The purchasing manager’s index for manufacturing from the Institute for Supply Management has plunged from 60.8 in August 2018 and 56.6 in January of this year to 49.1 in August and 47.8 in September.


These are the lowest scores in three years and the first months below the 50 demarcation between expansion and contraction since the run of October 2015 to February 2016.

Confidence in the much larger service sector which comprises about  85% of US economic activity, has not fallen into contraction but the decline has been as steep, if not as far.

This purchasing managers’ index has dropped from 60.8 in August 2018 to 59.7 in February and 52.6 in September. That is the lowest reading since August 2016 just before the two year surge that began with the November Presidential election.

Business capital investment has reflected the precipitous decline in confidence.  The durable goods category of non-defense capital goods ex-aircraft, an oft cited proxy for business spending, has fallen from an average 0.27% gain in the second quarter to a 0.37 decline in the third. Business investment was negative in August and September following a flat July.


Of the three spending categories that support GDP, consumption, business investment and government procurement only two, government and the consumer contributed to economic growth in the third quarter.
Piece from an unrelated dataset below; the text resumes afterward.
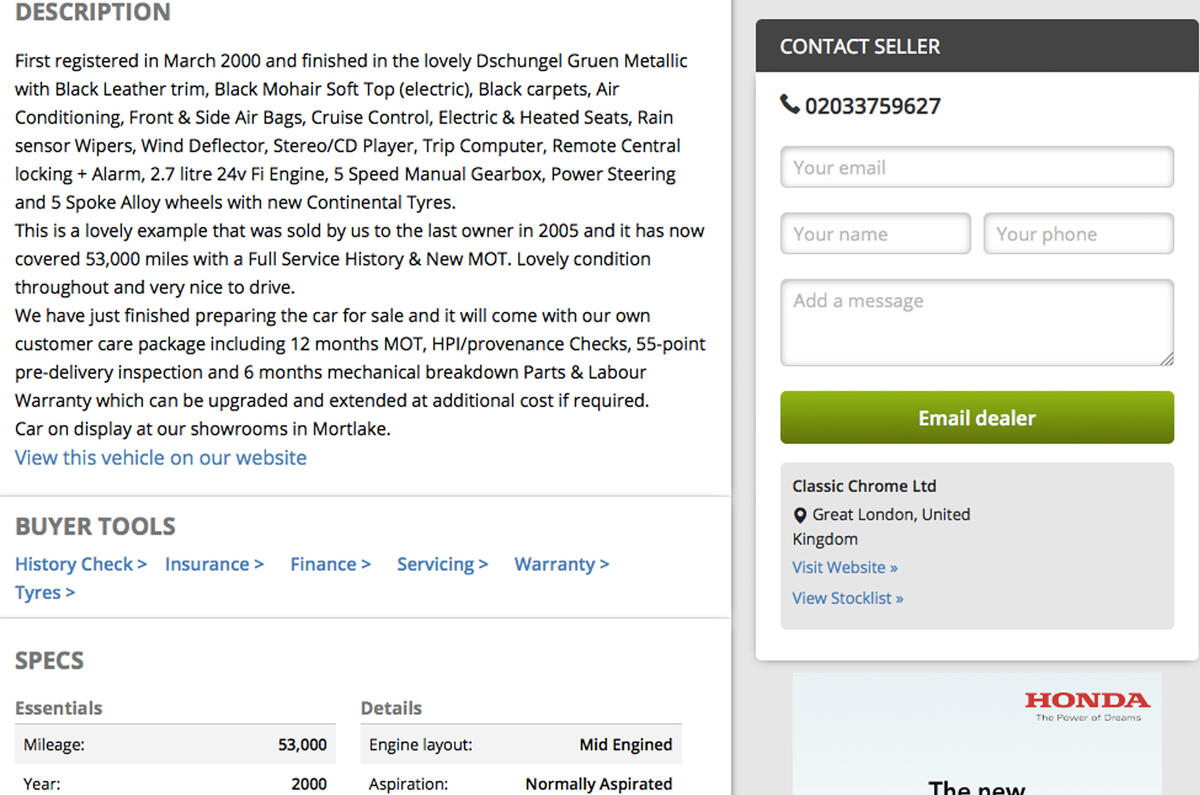The width and height of the screenshot is (1200, 795).
Task: Open the Tyres buyer tool link
Action: 45,592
The strong pace of consumer spending (retail sales control group) in April, May and June of 0.57% per month combined with moderately rising government expenditures and the weak but positive 0.27% a month growth in business investment was sufficient to propel GDP to 2.0% in the second quarter

But the drop in consumption to 0.4% a month in Q3 and the direction from 0.9% in July to 0.3% in August to flat in September coupled to the 0.37% monthly decline in business investment in July, August and September means that even the modest pace of second quarter GDP is out of reach.  Considering the movement of consumer and business spending within the quarter, even the 1.7% median forecast may be too optimistic.